Storing postal addresses along with a shop order, or a customer, is a pretty common place thing and often a really important piece of data. So it’s a bit weird that people seem to put so little thought into it, and the same amount of time devoted to it.
The standard way of doing it for me has been storing the lines of the address along side the item it’s associated with. There’d be two tables like this:
customer (customer_id, name, address1, address2, town, county, postcode, ..)
order (order_id, customer_id, address1, address2, town, county, postcode, ..)
Although you could get the order’s address via the customer_id, I wouldn’t consider this to be redundant data.
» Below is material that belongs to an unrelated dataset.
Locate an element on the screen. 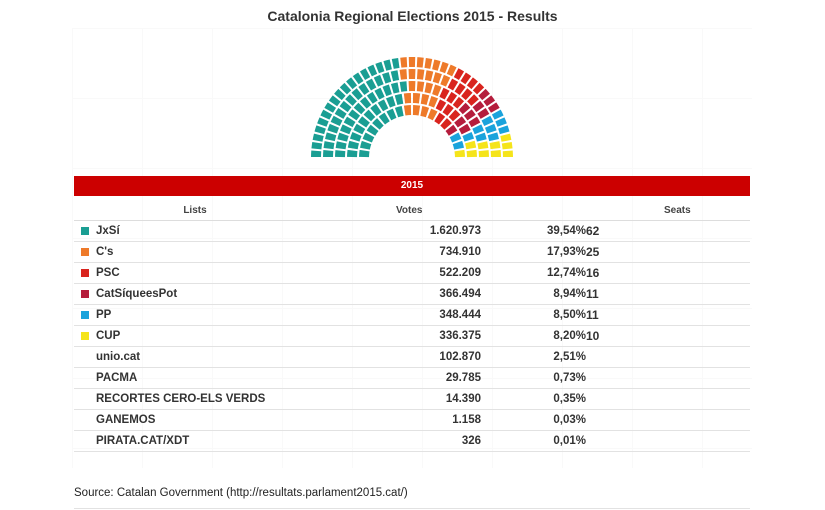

A customer might change their address later on, but we would want the old address to stay with the order.
It is redundant in the way that the data is still duplicated, when it could be stored somewhere else and then referred to with a foreign key. So the above pseudo-table type could be changed like this:
customer (customer_id, name, address_id, ..)
order (order_id, customer_id, address_id, ..)
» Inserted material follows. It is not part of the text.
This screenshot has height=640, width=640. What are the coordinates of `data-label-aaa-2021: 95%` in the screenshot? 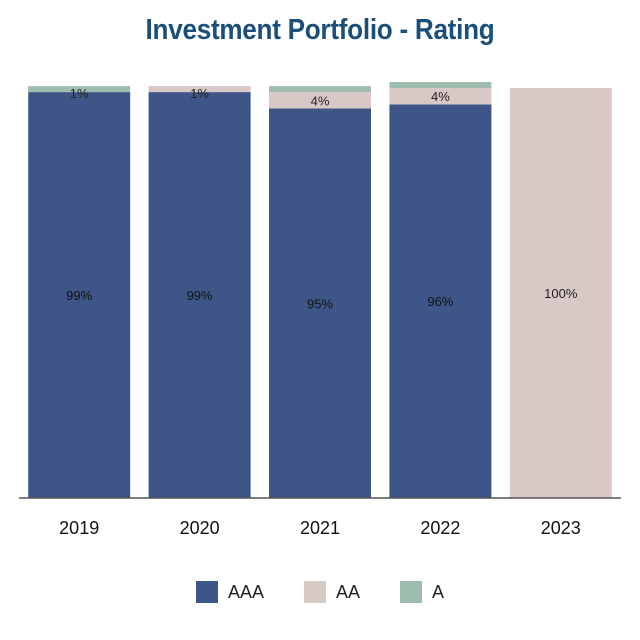 It's located at (320, 304).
address (address_id, address1, address2, town, county, postcode)
Now each property in the country will have its own row, its own ID.
This means you need to change the flow of your application though. Whereas before you accessors and setters could just change the address attributes easily, you now you need to think about if you’re editing, or adding a new address. Though you can handle this by making an Address object (which you could have done before, but would have felt more hacked together).
Having an address table like this means you can hold more data about the property too; the longitude and latitude data, or image or the property. You’d have no place to put this data before, and in the case of long/lat you’d have to have looked it up each time from an external source.
The table still isn’t optimised though – you’ll notice that you’re recording “Birmingham” thousands of times, using around 10 bytes each time. Not awful, but if you’re looking to safe space then turning 20 megabytes of “Birmingham” into 10bytes might look attractive. To overcome this you could have the following:
address (address_id, line1, line2, lin3, a_town_id, a_county_id)
address_town (a_town_id, name)
address_count (a_county_id, name);
If you’re that into saving storage data though, you might consider putting the tables into their own database, and using that database across all of your websites and services. No use in collecting it hundreds of times.
Another problem which crops up is that users never enter helpful data. Instead of gathering the data from users though, use a service like PostCoder. Only ask the user for their postcode and let them select an address, rather than entering it. That way you get a somewhat standardised address format which every user will be using.
The problem with PostCoder is that they don’t have incredibly helpful data sometimes. A search on my home road returns “Janes, Hair Salon” over the first two address lines. Sometimes the business name is apart of the returned address, and other times not. I’m really not sure where to get reliable data.